Jusqu’à présent, ce motif n’avait été observé que chez un nombre très limité de virus végétaux, notamment certains potyvirus et torradovirus. Sa présence chez un cheravirus constitue donc une rupture conceptuelle, suggérant des mécanismes d’adaptation évolutive plus sophistiqués qu’anticipé.
Deux domaines protéiques inconnus
L’étude révèle en outre deux domaines protéiques supplémentaires, baptisés X1 et X2, situés en amont du domaine putatif d’hélicase. Absents chez les virus apparentés, ces domaines pourraient jouer un rôle clé dans la réplication, l’interaction avec l’hôte ou l’échappement aux défenses de la plante — des fonctions encore à élucider.
Une méthodologie de pointe, du champ au génome
Les chercheurs ont combiné observations de terrain, séquençage haut débit et analyses bioinformatiques avancées. Des plants de manioc présentant des symptômes atypiques ont été collectés, puis leurs génomes viraux entièrement séquencés. Résultat : un virus bipartite (RNA1 et RNA2) clairement distinct des espèces connues.
Les analyses phylogénétiques identifient trois groupes génétiques corrélés à des zones géographiques (Bas-Congo, Sud-Kivu, Tanzanie) et mettent en évidence des événements de recombinaison, marqueurs d’une capacité d’évolution rapide — un signal préoccupant pour la surveillance phytosanitaire.
Pourquoi cette découverte est stratégique pour l’Afrique
Une menace encore largement invisible
L’identification du Cassava Congo Cheravirus confirme que le manioc africain peut héberger des agents pathogènes jusqu’ici non détectés, susceptibles d’affecter rendements et qualité sans symptômes spectaculaires. La séquence génomique complète ouvre désormais la voie à des tests de diagnostic moléculaire indispensables pour une surveillance proactive.
Un levier pour la résilience agricole
Comprendre les mécanismes moléculaires d’adaptation virale — notamment le rôle du motif Maf/HAM1 — est essentiel pour orienter la sélection variétale, renforcer la tolérance des plants et améliorer les stratégies intégrées de gestion des maladies.
Un signal d’alerte pour la biosécurité végétale
Dans un contexte de changement climatique et d’intensification des échanges de matériel végétal, la variabilité génétique et la recombinaison observées renforcent l’urgence d’une surveillance virologique robuste en Afrique centrale et orientale.

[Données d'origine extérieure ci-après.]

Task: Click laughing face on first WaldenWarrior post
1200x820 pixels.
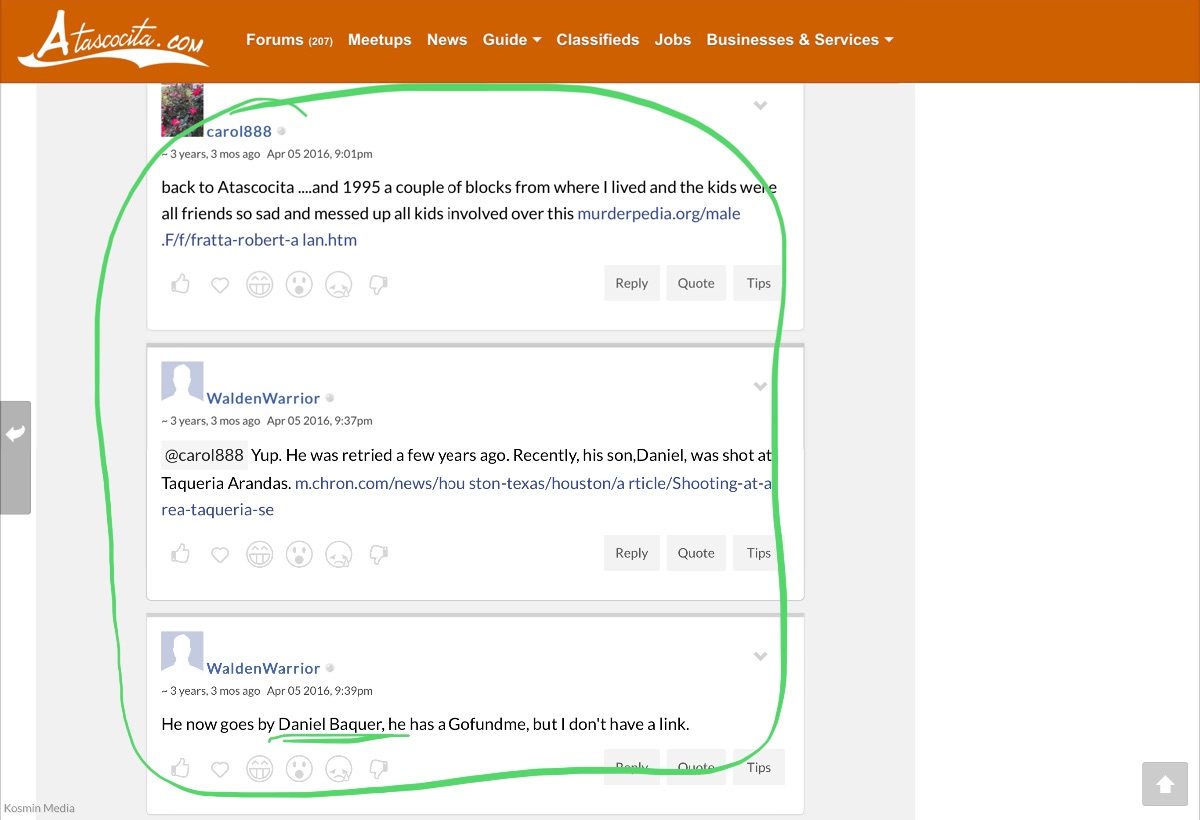Action: [259, 554]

Des réponses locales face aux défis globaux : le rôle de l’UCG
Dans l’Est de la RDC, deux travaux doctoraux récents soutenus à l’Université Catholique du Graben apportent des réponses agronomiques concrètes à la pression virale croissante sur le manioc.
Clones performants : la force de la diversité génétique
La thèse de Mbusa Kamavu Yves montre que la diversification des clones réduit la vulnérabilité systémique des champs. Certains clones maintiennent des rendements acceptables malgré des infections modérées, constituant une première ligne de défense face aux virus émergents.
Fertilisation minérale : renforcer la plante face au stress
La recherche de Kasereka Masimengo Serge démontre qu’une nutrition équilibrée, notamment en potassium, améliore la résilience physiologique du manioc. Même en présence de virus, des sols correctement amendés limitent les pertes de rendement — une stratégie immédiatement mobilisable par les producteurs.
Le nouveau virus n’arrive pas en terrain vierge
Le manioc du Nord-Kivu et de l’Ituri affronte déjà des virus majeurs :
- La mosaïque africaine du manioc (CMD), responsable de pertes pouvant atteindre 50 à 90 %, contenue grâce à la sélection variétale et à l’usage de boutures saines.
- La striure brune du manioc (CBSD), redoutable par ses nécroses racinaires invisibles avant récolte, gérée par la surveillance et l’abandon progressif des variétés sensibles.
- Des virus latents, longtemps ignorés, aujourd’hui identifiés par le séquençage et reconnus comme facteurs d’érosion chronique des rendements.
Le Cassava Congo Cheravirus se distingue par une architecture génomique inédite, une réplication potentiellement plus efficace et une circulation silencieuse — rappelant que les crises virales sont souvent prises au sérieux trop tard.